■ DESCRIPTION OF THE TASK ■
Rewrite all of the data below, substituting "Give the position of" for each occurrence of "Identify the location of" and leaving everything else unchanged.

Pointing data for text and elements
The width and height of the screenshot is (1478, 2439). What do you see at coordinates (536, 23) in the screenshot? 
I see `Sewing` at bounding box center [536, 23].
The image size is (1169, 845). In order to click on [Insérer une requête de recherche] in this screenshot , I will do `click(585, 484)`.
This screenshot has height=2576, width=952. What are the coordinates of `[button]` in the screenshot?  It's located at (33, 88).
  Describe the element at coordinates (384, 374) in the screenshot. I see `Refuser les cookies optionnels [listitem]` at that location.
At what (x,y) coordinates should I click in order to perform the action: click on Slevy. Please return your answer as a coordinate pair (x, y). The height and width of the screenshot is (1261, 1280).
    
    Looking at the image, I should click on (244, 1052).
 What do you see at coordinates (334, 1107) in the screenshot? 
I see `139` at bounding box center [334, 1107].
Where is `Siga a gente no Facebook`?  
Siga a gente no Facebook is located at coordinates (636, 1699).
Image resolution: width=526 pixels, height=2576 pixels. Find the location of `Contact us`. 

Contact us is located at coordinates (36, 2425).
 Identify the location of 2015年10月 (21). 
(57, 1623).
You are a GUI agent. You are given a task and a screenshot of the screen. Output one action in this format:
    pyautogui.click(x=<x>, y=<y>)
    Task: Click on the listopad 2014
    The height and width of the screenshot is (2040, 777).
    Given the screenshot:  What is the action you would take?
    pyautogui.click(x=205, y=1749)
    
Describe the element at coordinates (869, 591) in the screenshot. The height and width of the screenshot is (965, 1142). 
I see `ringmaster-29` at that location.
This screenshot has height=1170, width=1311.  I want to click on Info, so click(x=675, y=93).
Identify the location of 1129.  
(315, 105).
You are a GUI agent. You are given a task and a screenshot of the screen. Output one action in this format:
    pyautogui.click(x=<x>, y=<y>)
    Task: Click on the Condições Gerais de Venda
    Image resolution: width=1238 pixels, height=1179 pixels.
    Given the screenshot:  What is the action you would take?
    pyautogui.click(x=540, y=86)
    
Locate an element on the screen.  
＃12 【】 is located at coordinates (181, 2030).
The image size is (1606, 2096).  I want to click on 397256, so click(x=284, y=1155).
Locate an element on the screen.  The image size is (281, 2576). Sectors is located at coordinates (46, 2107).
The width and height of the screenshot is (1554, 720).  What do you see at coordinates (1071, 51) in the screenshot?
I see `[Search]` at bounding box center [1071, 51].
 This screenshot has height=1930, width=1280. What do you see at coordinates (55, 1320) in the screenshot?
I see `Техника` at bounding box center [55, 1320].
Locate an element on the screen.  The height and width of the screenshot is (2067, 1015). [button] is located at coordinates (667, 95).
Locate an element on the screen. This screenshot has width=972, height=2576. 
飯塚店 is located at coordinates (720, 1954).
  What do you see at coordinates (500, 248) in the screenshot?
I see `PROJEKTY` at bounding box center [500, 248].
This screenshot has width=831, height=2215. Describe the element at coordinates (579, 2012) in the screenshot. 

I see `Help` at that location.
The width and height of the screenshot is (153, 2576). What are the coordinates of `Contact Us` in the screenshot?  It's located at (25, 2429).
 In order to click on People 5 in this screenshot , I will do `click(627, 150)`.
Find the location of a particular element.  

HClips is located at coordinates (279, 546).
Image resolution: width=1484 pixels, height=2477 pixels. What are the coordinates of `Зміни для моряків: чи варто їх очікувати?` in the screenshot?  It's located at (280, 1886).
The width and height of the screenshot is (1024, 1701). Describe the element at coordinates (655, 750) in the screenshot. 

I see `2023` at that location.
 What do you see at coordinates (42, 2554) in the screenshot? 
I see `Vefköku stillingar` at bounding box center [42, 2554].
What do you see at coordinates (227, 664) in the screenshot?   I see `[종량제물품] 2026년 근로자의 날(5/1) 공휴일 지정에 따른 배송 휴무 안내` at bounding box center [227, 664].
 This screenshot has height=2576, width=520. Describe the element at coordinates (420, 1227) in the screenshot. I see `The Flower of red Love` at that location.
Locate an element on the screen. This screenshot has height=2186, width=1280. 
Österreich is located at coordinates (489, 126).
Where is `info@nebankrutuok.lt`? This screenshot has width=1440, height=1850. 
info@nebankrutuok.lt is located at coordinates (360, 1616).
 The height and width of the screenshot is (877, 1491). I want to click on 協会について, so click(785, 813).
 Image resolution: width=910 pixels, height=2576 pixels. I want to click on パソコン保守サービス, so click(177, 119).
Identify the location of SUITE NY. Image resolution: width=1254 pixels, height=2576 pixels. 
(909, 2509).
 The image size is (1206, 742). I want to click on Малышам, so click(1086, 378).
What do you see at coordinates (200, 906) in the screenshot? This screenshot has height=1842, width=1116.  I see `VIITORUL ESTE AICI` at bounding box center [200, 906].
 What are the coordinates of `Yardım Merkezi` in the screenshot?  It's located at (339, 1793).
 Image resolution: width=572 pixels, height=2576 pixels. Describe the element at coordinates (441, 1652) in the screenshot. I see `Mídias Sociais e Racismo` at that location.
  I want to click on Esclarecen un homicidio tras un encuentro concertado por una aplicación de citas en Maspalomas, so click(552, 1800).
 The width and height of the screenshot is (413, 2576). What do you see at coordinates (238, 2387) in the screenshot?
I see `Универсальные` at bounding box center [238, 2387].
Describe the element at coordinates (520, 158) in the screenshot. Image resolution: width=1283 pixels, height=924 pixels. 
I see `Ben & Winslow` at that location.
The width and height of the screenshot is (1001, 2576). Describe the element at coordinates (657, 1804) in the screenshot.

■ ANSWER TO THIS PROBLEM ■
The width and height of the screenshot is (1478, 2439). What do you see at coordinates (536, 23) in the screenshot? 
I see `Sewing` at bounding box center [536, 23].
The image size is (1169, 845). In order to click on [Insérer une requête de recherche] in this screenshot , I will do `click(585, 484)`.
This screenshot has height=2576, width=952. What are the coordinates of `[button]` in the screenshot?  It's located at (33, 88).
  Describe the element at coordinates (384, 374) in the screenshot. I see `Refuser les cookies optionnels [listitem]` at that location.
At what (x,y) coordinates should I click in order to perform the action: click on Slevy. Please return your answer as a coordinate pair (x, y). The height and width of the screenshot is (1261, 1280).
    
    Looking at the image, I should click on (244, 1052).
 What do you see at coordinates (334, 1107) in the screenshot? 
I see `139` at bounding box center [334, 1107].
Where is `Siga a gente no Facebook`?  
Siga a gente no Facebook is located at coordinates (636, 1699).
Image resolution: width=526 pixels, height=2576 pixels. Find the location of `Contact us`. 

Contact us is located at coordinates (36, 2425).
 Give the position of 2015年10月 (21). 
(57, 1623).
You are a GUI agent. You are given a task and a screenshot of the screen. Output one action in this format:
    pyautogui.click(x=<x>, y=<y>)
    Task: Click on the listopad 2014
    The height and width of the screenshot is (2040, 777).
    Given the screenshot:  What is the action you would take?
    pyautogui.click(x=205, y=1749)
    
Describe the element at coordinates (869, 591) in the screenshot. The height and width of the screenshot is (965, 1142). 
I see `ringmaster-29` at that location.
This screenshot has height=1170, width=1311.  I want to click on Info, so click(x=675, y=93).
Give the position of 1129.  
(315, 105).
You are a GUI agent. You are given a task and a screenshot of the screen. Output one action in this format:
    pyautogui.click(x=<x>, y=<y>)
    Task: Click on the Condições Gerais de Venda
    Image resolution: width=1238 pixels, height=1179 pixels.
    Given the screenshot:  What is the action you would take?
    pyautogui.click(x=540, y=86)
    
Locate an element on the screen.  
＃12 【】 is located at coordinates (181, 2030).
The image size is (1606, 2096).  I want to click on 397256, so click(x=284, y=1155).
Locate an element on the screen.  The image size is (281, 2576). Sectors is located at coordinates (46, 2107).
The width and height of the screenshot is (1554, 720).  What do you see at coordinates (1071, 51) in the screenshot?
I see `[Search]` at bounding box center [1071, 51].
 This screenshot has height=1930, width=1280. What do you see at coordinates (55, 1320) in the screenshot?
I see `Техника` at bounding box center [55, 1320].
Locate an element on the screen.  The height and width of the screenshot is (2067, 1015). [button] is located at coordinates (667, 95).
Locate an element on the screen. This screenshot has width=972, height=2576. 
飯塚店 is located at coordinates (720, 1954).
  What do you see at coordinates (500, 248) in the screenshot?
I see `PROJEKTY` at bounding box center [500, 248].
This screenshot has width=831, height=2215. Describe the element at coordinates (579, 2012) in the screenshot. 

I see `Help` at that location.
The width and height of the screenshot is (153, 2576). What are the coordinates of `Contact Us` in the screenshot?  It's located at (25, 2429).
 In order to click on People 5 in this screenshot , I will do `click(627, 150)`.
Find the location of a particular element.  

HClips is located at coordinates (279, 546).
Image resolution: width=1484 pixels, height=2477 pixels. What are the coordinates of `Зміни для моряків: чи варто їх очікувати?` in the screenshot?  It's located at (280, 1886).
The width and height of the screenshot is (1024, 1701). Describe the element at coordinates (655, 750) in the screenshot. 

I see `2023` at that location.
 What do you see at coordinates (42, 2554) in the screenshot? 
I see `Vefköku stillingar` at bounding box center [42, 2554].
What do you see at coordinates (227, 664) in the screenshot?   I see `[종량제물품] 2026년 근로자의 날(5/1) 공휴일 지정에 따른 배송 휴무 안내` at bounding box center [227, 664].
 This screenshot has height=2576, width=520. Describe the element at coordinates (420, 1227) in the screenshot. I see `The Flower of red Love` at that location.
Locate an element on the screen. This screenshot has height=2186, width=1280. 
Österreich is located at coordinates (489, 126).
Where is `info@nebankrutuok.lt`? This screenshot has width=1440, height=1850. 
info@nebankrutuok.lt is located at coordinates (360, 1616).
 The height and width of the screenshot is (877, 1491). I want to click on 協会について, so click(785, 813).
 Image resolution: width=910 pixels, height=2576 pixels. I want to click on パソコン保守サービス, so click(177, 119).
Give the position of SUITE NY. Image resolution: width=1254 pixels, height=2576 pixels. 
(909, 2509).
 The image size is (1206, 742). I want to click on Малышам, so click(1086, 378).
What do you see at coordinates (200, 906) in the screenshot? This screenshot has height=1842, width=1116.  I see `VIITORUL ESTE AICI` at bounding box center [200, 906].
 What are the coordinates of `Yardım Merkezi` in the screenshot?  It's located at (339, 1793).
 Image resolution: width=572 pixels, height=2576 pixels. Describe the element at coordinates (441, 1652) in the screenshot. I see `Mídias Sociais e Racismo` at that location.
  I want to click on Esclarecen un homicidio tras un encuentro concertado por una aplicación de citas en Maspalomas, so click(552, 1800).
 The width and height of the screenshot is (413, 2576). What do you see at coordinates (238, 2387) in the screenshot?
I see `Универсальные` at bounding box center [238, 2387].
Describe the element at coordinates (520, 158) in the screenshot. Image resolution: width=1283 pixels, height=924 pixels. 
I see `Ben & Winslow` at that location.
The width and height of the screenshot is (1001, 2576). Describe the element at coordinates (657, 1804) in the screenshot.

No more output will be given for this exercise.